• [Actions to take]
(A) In the text on health care costs, reproduce the passage from "We've made some" up to and including "waste and profiteering.".
(B) For each statement, answer yes or no on whether it agrees with the text on health care costs, and quote the words that settle it. (i) The insurance adjuster wrote out a claim approval for $1450. (ii) The writer had the vehicle repair done for about $950. (iii) Some estimates put waste in the US pharmaceutical sector as high as $66 Billion per year.

• [Extract]
● ● ● ● ● ● ●

It is significant that the two medications that are still patent protected, (A & D), account for the biggest differentials in cost between the US and Mexico.  Which leads me to conclude that the higher US price is due solely to an effort to maximize profits by extorting the highest price the market will bear in the US, while touting the benefits of the latest and the greatest of the industry's offerings.  Many new drugs have had clinical trials suppressed in the medical literature in order to project a more 'marketable' picture of the new drugs.

Liability undoubtedly plays some role in cost discrepancies between the two countries though I doubt it could account for even a majority of the difference.  Combining all health care under a single payer would reduce reduce overall physician, and potentially pharmacist liability insurance premiums by including all practitioners under a single, large, not for profit insurance pool much as it would reduce the patients' overall costs for the same reasons.

Add to all this the smoke and mirrors of insurance pricing and reimbursement, and the situation really paints the American public as a bunch of rubes.  I first got hip to this 'tactic' of the insurance industry when  I had a vehicle vandalized and made a claim.  The insurance adjuster asked if I was going to "let the company handle the claim", whereby I would give my $500 deductable to the body shop and they insurer would pick up the balance due.  I told him I would do it that way, and he wrote out a claim approval for $1450.  Upon reviewing the adjuster's estimate, I noticed he had included a price of almost $500 for windshield replacement.  I had recently replaced the same windshield for a total cost of $230, so on second thought, I elected to get the check for the amount of the claim, less my deductable, (balance=$950).  I ended up having the work done for about $650, and pocketed the difference of $300.  I have no coubt the real cost of the repair to the insurance company would have been about the same, and perhaps less.  This same technique goes on in medical health insurance, where insurers negotiate lower prices from product and service suppliers than those quoted on your bill from those suppliers.  Meanwhile our insurance premiums are sent in regularly to pick up any slack in the cash flow of those insurers.  So it does seem like 'smoke and mirrors' or a game of three card monty, where the queen was never really on the table even though you played the game as if it were.  For the record, let me say this again:  The negotiated lower price of products and services tend to be lower in single payer systems, than in multi-payer systems such as the one in operation in the US.

We've made some serious financial trade-offs with our current health care 'system' that have left us open to inflated medical costs if not price gouging by pharmaceutical companies, pharmacies, and all in collaboration with insurance companies.  There are estimates that place the waste in the pharmaceutical sector of the US health care system as high as $66 Billion per year.  That is a lot of financial firepower to help outmaneuver the end users of the system, (that's you and me).  The free market axiom of pricing products and services according to what the market will bear, must be taken hand in hand with the complimentary, cautionary axiom "Let the buyer beware".  Unless we Americans let it be known that we won't stand for it, we are destined to continue financing corporate health care waste and profiteering.

● ● ● ● ● ● ●

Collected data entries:
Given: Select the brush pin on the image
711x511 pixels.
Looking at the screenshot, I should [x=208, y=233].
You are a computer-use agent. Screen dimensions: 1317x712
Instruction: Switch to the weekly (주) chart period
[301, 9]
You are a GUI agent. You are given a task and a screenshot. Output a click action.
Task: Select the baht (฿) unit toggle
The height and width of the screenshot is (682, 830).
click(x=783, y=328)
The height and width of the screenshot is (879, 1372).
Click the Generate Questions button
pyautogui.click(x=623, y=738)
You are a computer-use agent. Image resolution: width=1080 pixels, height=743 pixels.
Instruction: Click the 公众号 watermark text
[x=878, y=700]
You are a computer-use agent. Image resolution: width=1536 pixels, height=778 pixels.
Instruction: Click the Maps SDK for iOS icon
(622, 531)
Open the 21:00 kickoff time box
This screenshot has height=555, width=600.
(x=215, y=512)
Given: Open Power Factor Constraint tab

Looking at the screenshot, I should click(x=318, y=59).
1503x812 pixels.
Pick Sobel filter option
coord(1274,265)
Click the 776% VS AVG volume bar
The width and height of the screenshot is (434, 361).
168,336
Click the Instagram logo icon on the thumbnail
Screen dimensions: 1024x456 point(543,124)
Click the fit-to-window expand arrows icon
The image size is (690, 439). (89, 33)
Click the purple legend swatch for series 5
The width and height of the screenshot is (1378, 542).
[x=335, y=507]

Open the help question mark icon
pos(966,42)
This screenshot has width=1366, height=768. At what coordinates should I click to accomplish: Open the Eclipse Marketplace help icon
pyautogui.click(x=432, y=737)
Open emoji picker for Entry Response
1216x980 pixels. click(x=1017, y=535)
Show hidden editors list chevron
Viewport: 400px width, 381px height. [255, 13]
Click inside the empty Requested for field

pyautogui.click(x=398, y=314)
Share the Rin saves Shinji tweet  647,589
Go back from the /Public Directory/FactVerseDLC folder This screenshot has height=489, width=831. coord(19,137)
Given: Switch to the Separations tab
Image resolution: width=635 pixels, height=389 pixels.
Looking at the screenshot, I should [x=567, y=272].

● ● ● ● ● ● ●

• [Results for the exercise]
(A)
We've made some serious financial trade-offs with our current health care 'system' that have left us open to inflated medical costs if not price gouging by pharmaceutical companies, pharmacies, and all in collaboration with insurance companies.  There are estimates that place the waste in the pharmaceutical sector of the US health care system as high as $66 Billion per year.  That is a lot of financial firepower to help outmaneuver the end users of the system, (that's you and me).  The free market axiom of pricing products and services according to what the market will bear, must be taken hand in hand with the complimentary, cautionary axiom "Let the buyer beware".  Unless we Americans let it be known that we won't stand for it, we are destined to continue financing corporate health care waste and profiteering.

(B)
(i) Yes: "he wrote out a claim approval for $1450."
(ii) No: "I ended up having the work done for about $650"
(iii) Yes: "There are estimates that place the waste in the pharmaceutical sector of the US health care system as high as $66 Billion per year."